• _Exercise goal_:
Print the listing below from the line that contains "You are a computer-use" through the line that contains "[x=427, y=398]", including both of those lines. Omit the pictures from your copy.

>> Start Records for the task

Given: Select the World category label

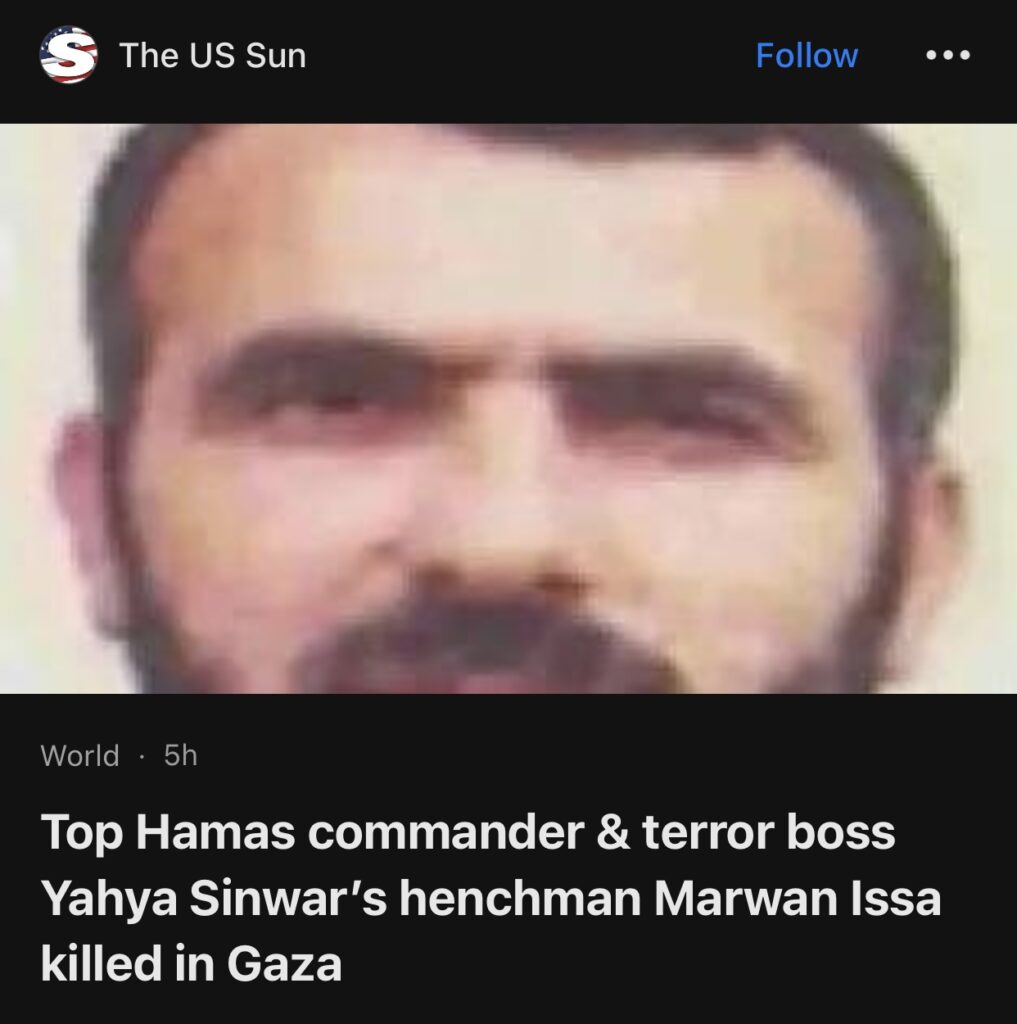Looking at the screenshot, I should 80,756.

>> End Records for the task
>> Start Records for the task

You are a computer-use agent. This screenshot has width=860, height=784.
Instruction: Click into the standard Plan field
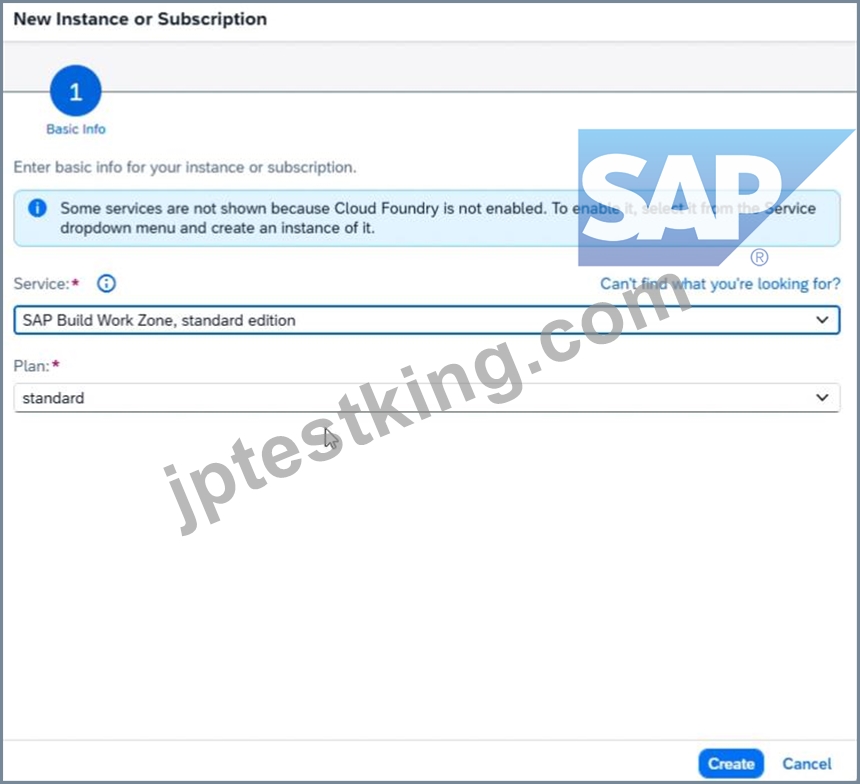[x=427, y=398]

>> End Records for the task

• _Reply_:
You are a computer-use agent. This screenshot has width=860, height=784.
Instruction: Click into the standard Plan field
[x=427, y=398]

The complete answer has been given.